- **Directions**:
Count the lines in the listing below that contain the word "perform", treating uppercase and lowercase as different. Reply with the number alone.

Item-finding records

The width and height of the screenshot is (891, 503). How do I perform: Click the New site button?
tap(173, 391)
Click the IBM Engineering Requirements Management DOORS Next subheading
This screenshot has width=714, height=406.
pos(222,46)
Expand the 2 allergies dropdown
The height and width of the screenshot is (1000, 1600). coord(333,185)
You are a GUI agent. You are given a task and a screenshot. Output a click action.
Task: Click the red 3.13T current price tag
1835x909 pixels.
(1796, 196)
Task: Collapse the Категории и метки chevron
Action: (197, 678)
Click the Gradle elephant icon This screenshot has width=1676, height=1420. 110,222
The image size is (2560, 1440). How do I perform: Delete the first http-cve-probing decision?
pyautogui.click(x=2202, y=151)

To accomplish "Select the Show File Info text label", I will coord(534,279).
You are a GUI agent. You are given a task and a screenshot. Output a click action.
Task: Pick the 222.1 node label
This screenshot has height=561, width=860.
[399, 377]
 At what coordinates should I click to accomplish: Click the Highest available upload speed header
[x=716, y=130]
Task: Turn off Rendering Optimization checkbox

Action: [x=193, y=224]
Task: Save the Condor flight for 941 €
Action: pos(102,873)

- **Exercise response**:
2